== Raw records
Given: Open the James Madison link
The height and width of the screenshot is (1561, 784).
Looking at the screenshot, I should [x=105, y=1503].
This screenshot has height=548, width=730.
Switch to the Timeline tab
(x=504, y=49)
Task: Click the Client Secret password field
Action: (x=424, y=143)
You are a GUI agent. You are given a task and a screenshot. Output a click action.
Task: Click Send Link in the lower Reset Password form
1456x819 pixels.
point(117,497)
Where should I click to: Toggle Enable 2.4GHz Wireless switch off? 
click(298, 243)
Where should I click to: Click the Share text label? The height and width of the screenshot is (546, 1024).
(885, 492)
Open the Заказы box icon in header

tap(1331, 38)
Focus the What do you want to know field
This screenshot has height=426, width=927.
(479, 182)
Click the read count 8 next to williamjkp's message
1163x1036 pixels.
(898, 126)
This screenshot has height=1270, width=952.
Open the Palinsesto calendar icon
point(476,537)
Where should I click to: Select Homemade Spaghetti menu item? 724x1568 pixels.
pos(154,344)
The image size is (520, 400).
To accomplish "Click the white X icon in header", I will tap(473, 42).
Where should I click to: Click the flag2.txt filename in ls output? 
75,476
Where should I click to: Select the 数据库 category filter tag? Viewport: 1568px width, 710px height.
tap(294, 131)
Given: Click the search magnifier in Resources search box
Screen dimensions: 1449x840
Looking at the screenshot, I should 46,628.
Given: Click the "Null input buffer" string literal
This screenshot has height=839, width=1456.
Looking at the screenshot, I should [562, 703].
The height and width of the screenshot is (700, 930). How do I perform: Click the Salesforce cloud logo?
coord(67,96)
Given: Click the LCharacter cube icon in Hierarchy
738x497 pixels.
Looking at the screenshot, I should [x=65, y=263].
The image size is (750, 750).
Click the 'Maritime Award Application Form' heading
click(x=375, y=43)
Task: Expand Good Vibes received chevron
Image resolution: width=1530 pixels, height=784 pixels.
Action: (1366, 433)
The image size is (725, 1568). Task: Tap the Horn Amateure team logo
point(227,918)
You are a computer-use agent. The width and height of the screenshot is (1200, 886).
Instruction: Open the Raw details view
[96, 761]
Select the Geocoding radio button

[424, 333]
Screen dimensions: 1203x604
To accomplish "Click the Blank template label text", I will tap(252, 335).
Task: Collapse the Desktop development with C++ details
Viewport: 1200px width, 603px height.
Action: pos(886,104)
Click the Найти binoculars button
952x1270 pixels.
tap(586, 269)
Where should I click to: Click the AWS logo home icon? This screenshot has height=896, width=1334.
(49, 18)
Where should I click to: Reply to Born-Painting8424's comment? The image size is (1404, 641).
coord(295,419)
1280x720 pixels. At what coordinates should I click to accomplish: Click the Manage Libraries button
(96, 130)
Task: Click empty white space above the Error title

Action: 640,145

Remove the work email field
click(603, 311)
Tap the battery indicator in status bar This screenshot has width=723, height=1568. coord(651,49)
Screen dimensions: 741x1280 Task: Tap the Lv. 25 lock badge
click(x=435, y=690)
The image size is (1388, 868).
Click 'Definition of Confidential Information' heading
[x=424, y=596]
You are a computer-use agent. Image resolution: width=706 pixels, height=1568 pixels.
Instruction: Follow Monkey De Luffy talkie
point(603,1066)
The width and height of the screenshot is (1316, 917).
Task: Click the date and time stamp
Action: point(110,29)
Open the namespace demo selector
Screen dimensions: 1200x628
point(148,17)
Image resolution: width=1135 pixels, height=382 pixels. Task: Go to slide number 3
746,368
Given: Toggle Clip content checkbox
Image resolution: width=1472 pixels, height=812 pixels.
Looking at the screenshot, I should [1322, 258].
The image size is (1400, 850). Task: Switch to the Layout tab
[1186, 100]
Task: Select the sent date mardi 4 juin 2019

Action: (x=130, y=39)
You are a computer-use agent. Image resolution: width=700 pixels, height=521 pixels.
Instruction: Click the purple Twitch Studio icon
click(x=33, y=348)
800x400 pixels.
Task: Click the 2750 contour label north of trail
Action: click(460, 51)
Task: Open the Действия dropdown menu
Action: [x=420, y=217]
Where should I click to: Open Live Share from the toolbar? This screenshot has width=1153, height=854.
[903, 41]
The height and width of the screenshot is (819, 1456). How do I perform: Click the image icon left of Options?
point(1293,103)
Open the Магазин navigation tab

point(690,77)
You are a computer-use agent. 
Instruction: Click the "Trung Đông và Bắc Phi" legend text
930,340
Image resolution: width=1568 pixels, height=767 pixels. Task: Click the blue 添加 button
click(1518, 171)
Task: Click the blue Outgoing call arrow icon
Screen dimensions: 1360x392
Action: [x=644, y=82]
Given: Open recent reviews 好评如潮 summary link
====
Render every line of the entries above as a JSON list of strings, one string per line, leaving out blank lines.

[
  "Given: Open the James Madison link",
  "The height and width of the screenshot is (1561, 784).",
  "Looking at the screenshot, I should [x=105, y=1503].",
  "This screenshot has height=548, width=730.",
  "Switch to the Timeline tab",
  "(x=504, y=49)",
  "Task: Click the Client Secret password field",
  "Action: (x=424, y=143)",
  "You are a GUI agent. You are given a task and a screenshot. Output a click action.",
  "Task: Click Send Link in the lower Reset Password form",
  "1456x819 pixels.",
  "point(117,497)",
  "Where should I click to: Toggle Enable 2.4GHz Wireless switch off? ",
  "click(298, 243)",
  "Where should I click to: Click the Share text label? The height and width of the screenshot is (546, 1024).",
  "(885, 492)",
  "Open the Заказы box icon in header",
  "tap(1331, 38)",
  "Focus the What do you want to know field",
  "This screenshot has height=426, width=927.",
  "(479, 182)",
  "Click the read count 8 next to williamjkp's message",
  "1163x1036 pixels.",
  "(898, 126)",
  "This screenshot has height=1270, width=952.",
  "Open the Palinsesto calendar icon",
  "point(476,537)",
  "Where should I click to: Select Homemade Spaghetti menu item? 724x1568 pixels.",
  "pos(154,344)",
  "The image size is (520, 400).",
  "To accomplish \"Click the white X icon in header\", I will tap(473, 42).",
  "Where should I click to: Click the flag2.txt filename in ls output? ",
  "75,476",
  "Where should I click to: Select the 数据库 category filter tag? Viewport: 1568px width, 710px height.",
  "tap(294, 131)",
  "Given: Click the search magnifier in Resources search box",
  "Screen dimensions: 1449x840",
  "Looking at the screenshot, I should 46,628.",
  "Given: Click the \"Null input buffer\" string literal",
  "This screenshot has height=839, width=1456.",
  "Looking at the screenshot, I should [562, 703].",
  "The height and width of the screenshot is (700, 930). How do I perform: Click the Salesforce cloud logo?",
  "coord(67,96)",
  "Given: Click the LCharacter cube icon in Hierarchy",
  "738x497 pixels.",
  "Looking at the screenshot, I should [x=65, y=263].",
  "The image size is (750, 750).",
  "Click the 'Maritime Award Application Form' heading",
  "click(x=375, y=43)",
  "Task: Expand Good Vibes received chevron",
  "Image resolution: width=1530 pixels, height=784 pixels.",
  "Action: (1366, 433)",
  "The image size is (725, 1568). Task: Tap the Horn Amateure team logo",
  "point(227,918)",
  "You are a computer-use agent. The width and height of the screenshot is (1200, 886).",
  "Instruction: Open the Raw details view",
  "[96, 761]",
  "Select the Geocoding radio button",
  "[424, 333]",
  "Screen dimensions: 1203x604",
  "To accomplish \"Click the Blank template label text\", I will tap(252, 335).",
  "Task: Collapse the Desktop development with C++ details",
  "Viewport: 1200px width, 603px height.",
  "Action: pos(886,104)",
  "Click the Найти binoculars button",
  "952x1270 pixels.",
  "tap(586, 269)",
  "Where should I click to: Click the AWS logo home icon? This screenshot has height=896, width=1334.",
  "(49, 18)",
  "Where should I click to: Reply to Born-Painting8424's comment? The image size is (1404, 641).",
  "coord(295,419)",
  "1280x720 pixels. At what coordinates should I click to accomplish: Click the Manage Libraries button",
  "(96, 130)",
  "Task: Click empty white space above the Error title",
  "Action: 640,145",
  "Remove the work email field",
  "click(603, 311)",
  "Tap the battery indicator in status bar This screenshot has width=723, height=1568. coord(651,49)",
  "Screen dimensions: 741x1280 Task: Tap the Lv. 25 lock badge",
  "click(x=435, y=690)",
  "The image size is (1388, 868).",
  "Click 'Definition of Confidential Information' heading",
  "[x=424, y=596]",
  "You are a computer-use agent. Image resolution: width=706 pixels, height=1568 pixels.",
  "Instruction: Follow Monkey De Luffy talkie",
  "point(603,1066)",
  "The width and height of the screenshot is (1316, 917).",
  "Task: Click the date and time stamp",
  "Action: point(110,29)",
  "Open the namespace demo selector",
  "Screen dimensions: 1200x628",
  "point(148,17)",
  "Image resolution: width=1135 pixels, height=382 pixels. Task: Go to slide number 3",
  "746,368",
  "Given: Toggle Clip content checkbox",
  "Image resolution: width=1472 pixels, height=812 pixels.",
  "Looking at the screenshot, I should [1322, 258].",
  "The image size is (1400, 850). Task: Switch to the Layout tab",
  "[1186, 100]",
  "Task: Select the sent date mardi 4 juin 2019",
  "Action: (x=130, y=39)",
  "You are a computer-use agent. Image resolution: width=700 pixels, height=521 pixels.",
  "Instruction: Click the purple Twitch Studio icon",
  "click(x=33, y=348)",
  "800x400 pixels.",
  "Task: Click the 2750 contour label north of trail",
  "Action: click(460, 51)",
  "Task: Open the Действия dropdown menu",
  "Action: [x=420, y=217]",
  "Where should I click to: Open Live Share from the toolbar? This screenshot has width=1153, height=854.",
  "[903, 41]",
  "The height and width of the screenshot is (819, 1456). How do I perform: Click the image icon left of Options?",
  "point(1293,103)",
  "Open the Магазин navigation tab",
  "point(690,77)",
  "You are a computer-use agent. ",
  "Instruction: Click the \"Trung Đông và Bắc Phi\" legend text",
  "930,340",
  "Image resolution: width=1568 pixels, height=767 pixels. Task: Click the blue 添加 button",
  "click(1518, 171)",
  "Task: Click the blue Outgoing call arrow icon",
  "Screen dimensions: 1360x392",
  "Action: [x=644, y=82]",
  "Given: Open recent reviews 好评如潮 summary link"
]